Então, em 1 João 4, o testemunho é que o Pai enviou o Filho para ser o Salvador do mundo, e “qualquer que confessar que Jesus é o Filho de Deus, Deus está nele e ele em Deus”. Isso envolve a posse da vida eterna, embora no poder do Espírito Santo. A habitação do Espírito Santo mostra ao mesmo tempo que todo privilégio Cristão, de acordo com a presente dispensação, está incluído. Quando a vida eterna é manifestada e declarada é que também se pode conhecer a comunhão com o Pai e o Filho, que é desfrutada pela mesma vida comunicada à alma pela Palavra, pois essa comunhão tem todos os elementos abençoados dessa vida, ambas conhecidas e das quais se é participante, e a revelação completa do Pai e do Filho. “Vimos a Sua glória”, diz o apóstolo, “como a glória do Unigênito do Pai, cheio de graça e de verdade”, e ele acrescenta: “E todos nós recebemos também da Sua plenitude, com graça sobre graça”. Esta foi apenas a propriedade comum de todos na bênção desta dispensação.

Vida em ressurreição, em poder, em nova criação 

Por Cristo, como o Grão de Trigo ressuscitado, essa vida é comunicada após a Sua ressurreição, quando Ele soprou em Seus discípulos. Ela não podia ser dada antes, e isso mostra notoriamente a diferença entre vida incipiente (ou em seu primeiro estágio ou como possuída pelos santos quando nosso Senhor estava na Terra, ainda que vivificados por Ele) e a vida em abundância concedida no poder da ressurreição e na nova criação, e no poder do Espírito Santo.
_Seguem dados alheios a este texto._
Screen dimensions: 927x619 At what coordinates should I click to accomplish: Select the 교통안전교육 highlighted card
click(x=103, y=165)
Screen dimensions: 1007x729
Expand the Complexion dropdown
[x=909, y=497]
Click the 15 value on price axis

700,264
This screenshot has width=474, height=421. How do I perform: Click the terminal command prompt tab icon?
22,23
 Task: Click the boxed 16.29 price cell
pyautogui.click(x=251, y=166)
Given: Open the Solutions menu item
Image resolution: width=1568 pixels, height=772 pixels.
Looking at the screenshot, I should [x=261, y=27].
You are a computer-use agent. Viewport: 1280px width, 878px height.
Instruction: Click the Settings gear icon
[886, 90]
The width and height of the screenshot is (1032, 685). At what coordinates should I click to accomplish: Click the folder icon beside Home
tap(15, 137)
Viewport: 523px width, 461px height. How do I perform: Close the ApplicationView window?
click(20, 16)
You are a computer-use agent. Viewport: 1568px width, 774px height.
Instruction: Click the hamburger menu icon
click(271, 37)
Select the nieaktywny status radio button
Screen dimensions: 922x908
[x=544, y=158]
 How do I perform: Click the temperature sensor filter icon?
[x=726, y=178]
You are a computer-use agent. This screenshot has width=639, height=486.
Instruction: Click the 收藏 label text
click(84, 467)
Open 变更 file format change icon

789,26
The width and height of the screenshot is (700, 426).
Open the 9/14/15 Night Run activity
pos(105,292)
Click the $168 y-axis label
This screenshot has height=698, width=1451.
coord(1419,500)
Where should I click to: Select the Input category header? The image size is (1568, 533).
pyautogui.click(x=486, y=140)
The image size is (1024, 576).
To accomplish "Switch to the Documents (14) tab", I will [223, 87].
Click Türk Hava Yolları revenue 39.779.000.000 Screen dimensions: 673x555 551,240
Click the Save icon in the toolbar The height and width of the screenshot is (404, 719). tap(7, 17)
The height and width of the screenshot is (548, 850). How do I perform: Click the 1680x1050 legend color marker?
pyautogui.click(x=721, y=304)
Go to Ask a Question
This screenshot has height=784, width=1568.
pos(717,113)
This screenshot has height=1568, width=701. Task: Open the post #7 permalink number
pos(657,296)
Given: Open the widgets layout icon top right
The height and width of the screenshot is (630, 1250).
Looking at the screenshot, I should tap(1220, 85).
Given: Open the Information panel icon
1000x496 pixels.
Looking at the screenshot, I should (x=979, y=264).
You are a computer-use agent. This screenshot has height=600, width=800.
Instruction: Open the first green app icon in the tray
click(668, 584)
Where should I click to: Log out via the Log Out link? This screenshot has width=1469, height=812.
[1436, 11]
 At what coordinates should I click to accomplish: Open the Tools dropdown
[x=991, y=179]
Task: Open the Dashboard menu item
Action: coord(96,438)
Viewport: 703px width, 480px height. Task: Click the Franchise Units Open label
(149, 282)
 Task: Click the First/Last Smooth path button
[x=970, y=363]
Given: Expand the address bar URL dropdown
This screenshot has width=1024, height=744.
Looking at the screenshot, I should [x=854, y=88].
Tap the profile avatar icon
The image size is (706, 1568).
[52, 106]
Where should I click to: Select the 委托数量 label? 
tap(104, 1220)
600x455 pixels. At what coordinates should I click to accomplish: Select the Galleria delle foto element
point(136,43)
Falando sobre isso, Ele diz: “porque Eu vivo, vós também vivereis” (ARA). “Naquele dia, conhecereis que estou em Meu Pai, e vós, em Mim, e Eu, em vós”. No Evangelho de João, salvo nessas passagens antecipatórias e em João 17, que também olha para o futuro, nunca vemos os santos mencionados como “n’Ele”, enquanto na epístola de João isso é constante. “E nós estamos n’Aquele que é verdadeiro, isto é, em Seu Filho Jesus Cristo. Este é o verdadeiro Deus e a vida eterna” (1 Jo 5:20 – AIBB). “Que é verdadeiro n’Ele e em vós”. “No Filho, e no Pai”. Essa vida nos foi dada em Cristo Jesus e foi prometida antes dos tempos dos séculos (2 Tm 1:1, 8-10; Tt 1:2), mas isso mostra que sua esfera e alcance apropriados são celestiais, tanto por ser antes do tempo como por ter sido revelada n’Aquele que aboliu a morte, enquanto aqueles que desfrutam da vida divina na Terra têm seus nomes escritos no livro da vida “desde a fundação do mundo” (Ap 13:8; 17:8). Seu reino também foi preparado para eles desde a fundação do mundo. No Velho Testamento, isso é mencionado como a vida para sempre (Sl 133). Não lemos sobre a revelação do Pai pelo Filho no Velho Testamento, nem no Livro do Apocalipse, nem os santos do Milênio são mencionados como estando “em Cristo”, nem como usando uma coroa da vida, embora normalmente tenhamos a ideia de filhos e filhas do Deus vivo como nos tempos do Velho Testamento com Israel (Dt 32:19).